▶ [Task material]:
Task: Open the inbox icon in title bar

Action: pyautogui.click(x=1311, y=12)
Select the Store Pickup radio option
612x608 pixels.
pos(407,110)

▶ [What is required]:
Can you copy every line of the records above without changing anything?

▶ [Exercise output]:
Task: Open the inbox icon in title bar

Action: pyautogui.click(x=1311, y=12)
Select the Store Pickup radio option
612x608 pixels.
pos(407,110)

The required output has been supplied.